Water Uptake: Roots take water from the capillary spaces between soil particles. This function is carried out by the young portions of the roots at the location of minimal cutinization of the epidermis and at maximum surface area. This location is found in the root-hair zone just proximal from the growing root tip. Thus roots take in their water through very fine roots located at the drip-line of the plant's canopy.

Mineral Uptake: Root hairs are responsible for initiating and maintaining cation exchange relationships with microscopic soil particle. Here the root hair secretes hydrogen ions onto the soil particle, exchanging them for mineral ions (calcium, magnesium, iron, etc.). Then the root removes those minerals from the soil water surrounding the soil particle. You can guess what the effects are if an area has acid rain, as we do in Connecticut. Again, as this function occurs in root hairs, fertilization of trees is best accomplished by placement near the drip line of the canopy.

Conduction of water and minerals:Roots contain xylem to conduct water from the soil up the plant and out through the leaves. These xylem tracheids and/or vessels are connected to others in an end-to-end design allowing soil water and minerals to be lifted up to the leaves. The evaporation of water from the leaves is the major pull of water through the xylem, but roots can also develop "root pressure" osmotically when the soil is well-watered and the plant has sufficient reserves.

Roots also contain phloem to conduct photosynthate from the leaves to the root tips. The metabolism of roots growing in the dark of the soil is essentially dependent upon respiration. This process requires carbohydrate or other organic molecules as fuel. It also requires a supply of oxygen, which is why soil needs to drain well for good plant growth.

Anchorage of plant: Roots can develop secondary xylem and or can branch profusely to provide steady anchorage for the shoot system. The architecture of a most root systems is some compromise of two fundamentally-different designs.

Tap root: The primary root of the plant develops in length and girth with very little lateral branching...a carrot is a good example of a tap root. In trees this woody "post" provides excellent resistance to blowdown of the tree in wind storms. However a tap root provides little resistance to uprooting.

Fibrous roots: The primary root of the plant branches profusely interdigitating a network of fine roots in a large volume of soil particles. This design allows a plant to blow down easily but provides fabulous uprooting resistance. You can imagine that grasses that are subjected to intense grazing pressure (from bison in the prairies for example) and have evolved fibrous root systems.

Again, some plants will exhibit mostly tap roots, other will have primarily a fibrous system. Yet other plants will have a compromise between a major root and several large lateral "feeder" roots with extensive fibrous roots associated with them. You can imagine that this latter plant is neither tall tree nor short herb.
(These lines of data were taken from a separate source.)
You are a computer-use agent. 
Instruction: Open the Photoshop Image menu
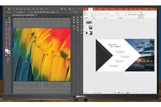(21, 9)
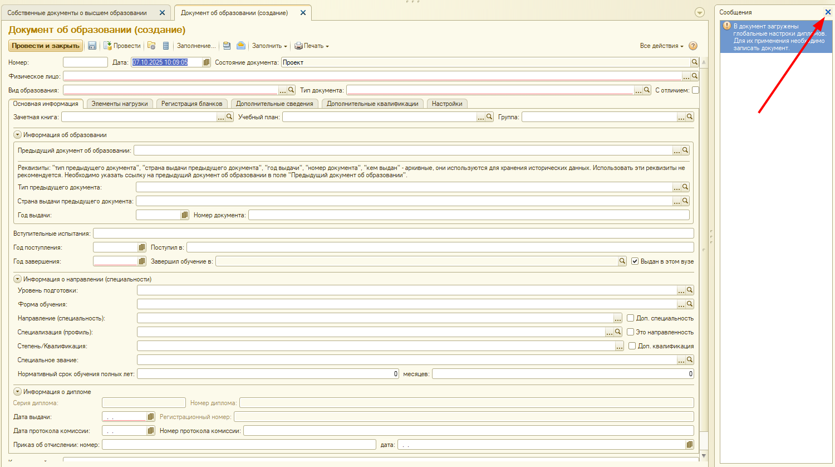Click the envelope icon in the toolbar

click(240, 46)
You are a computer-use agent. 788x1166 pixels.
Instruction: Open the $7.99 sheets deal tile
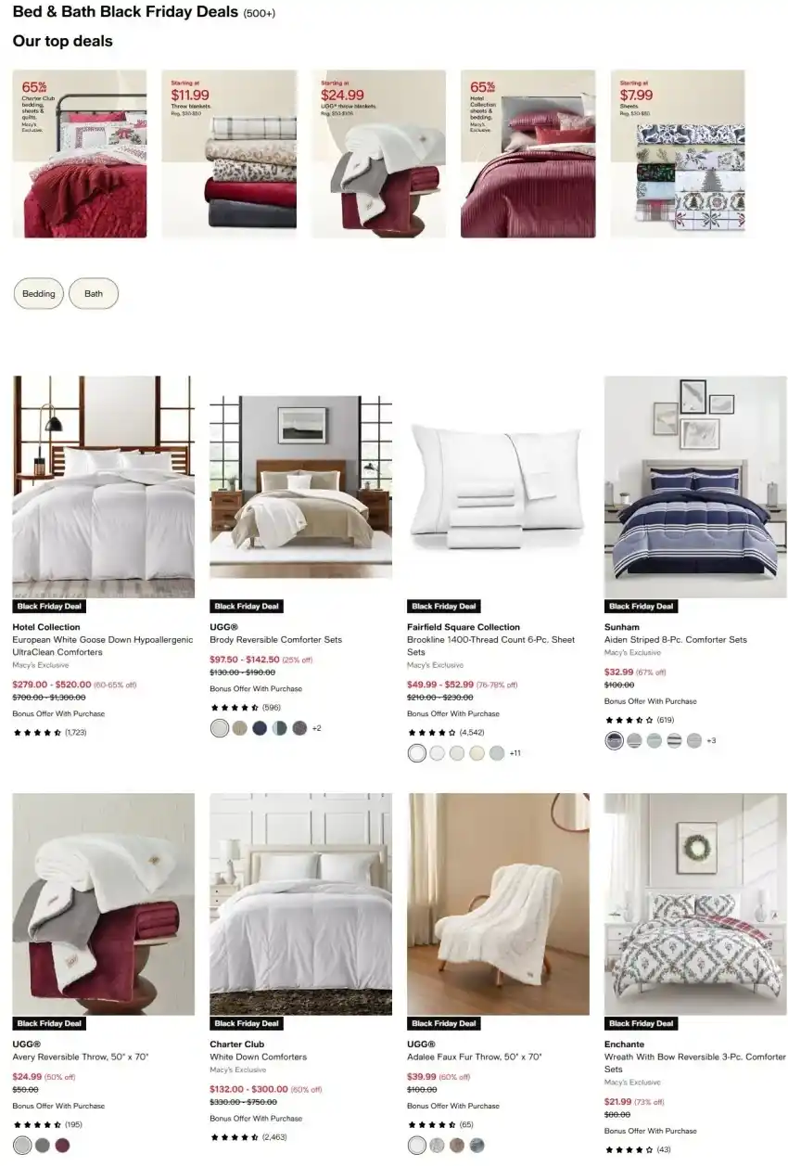(678, 154)
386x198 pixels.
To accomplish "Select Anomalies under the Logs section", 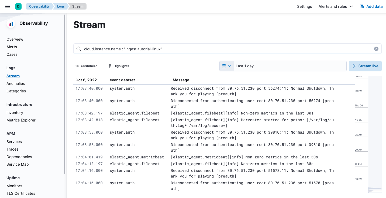I will point(15,84).
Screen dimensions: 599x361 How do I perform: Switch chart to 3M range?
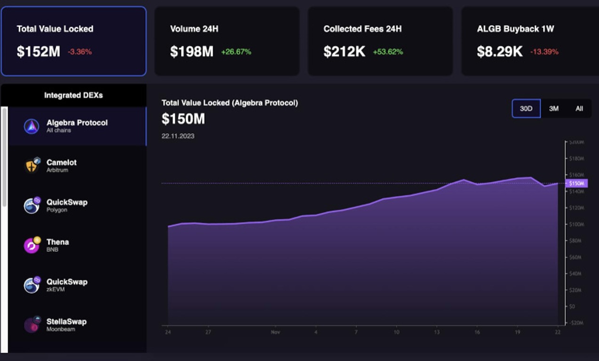(x=554, y=108)
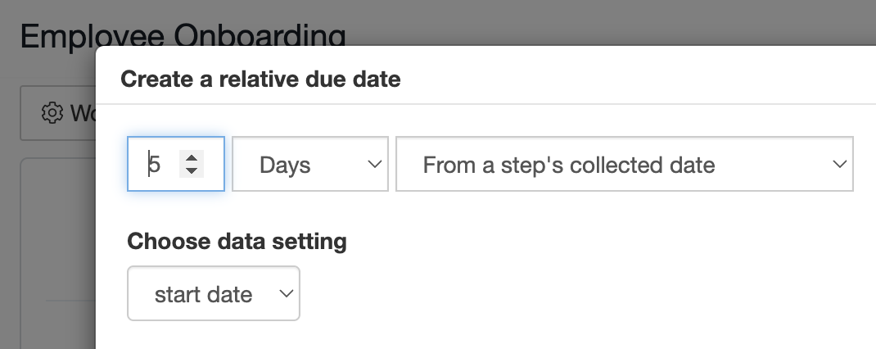Click the chevron on the Days selector
The width and height of the screenshot is (876, 349).
coord(374,165)
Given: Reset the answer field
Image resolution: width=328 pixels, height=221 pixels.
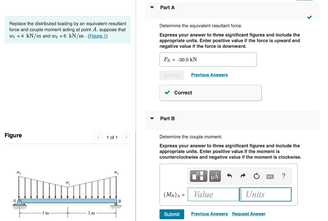Looking at the screenshot, I should coord(257,176).
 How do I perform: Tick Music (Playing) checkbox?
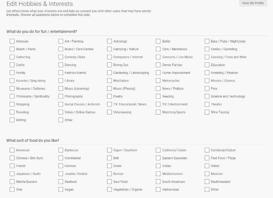point(109,89)
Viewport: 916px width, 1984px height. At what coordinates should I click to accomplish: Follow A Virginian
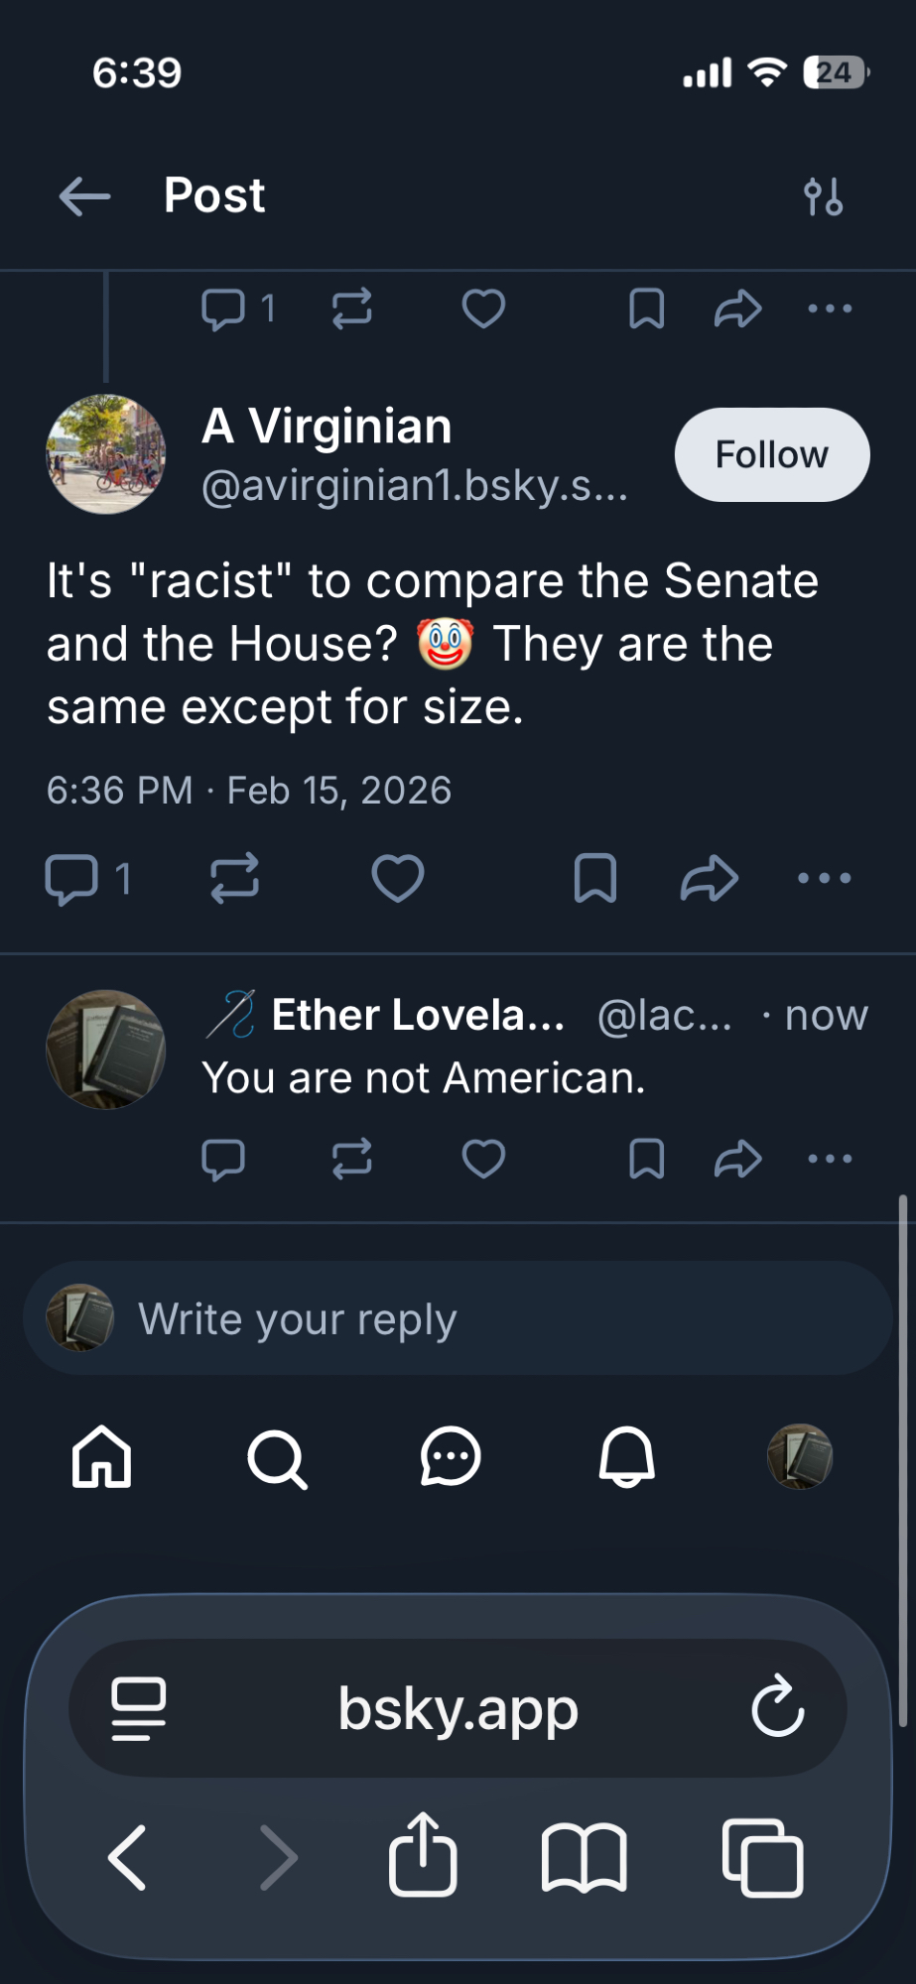coord(771,454)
Specialized root architecture designs include Butress and Prop root systems:

This tropical Ficus root system is adapted for supporting large tropical trees through hurricanes and typhoons in spite of the poor soil found in the tropics. To gather minerals for such a large tree, the root system must cover a large, thin surface of soil, but to hold up this big tree, a fibrous system would not work. So the woody roots expand vertially forming radial walls extending out from the sides of the trunk. The photo here includes my wife for comparison...she is about my own size, so these "planks" of woody root are indeed huge! This tree is cantilevered against the wind. Human architects observing this method of support in plants adapted it for use in holding up the long walls of cathedrals; the architectural structure is known as a butress.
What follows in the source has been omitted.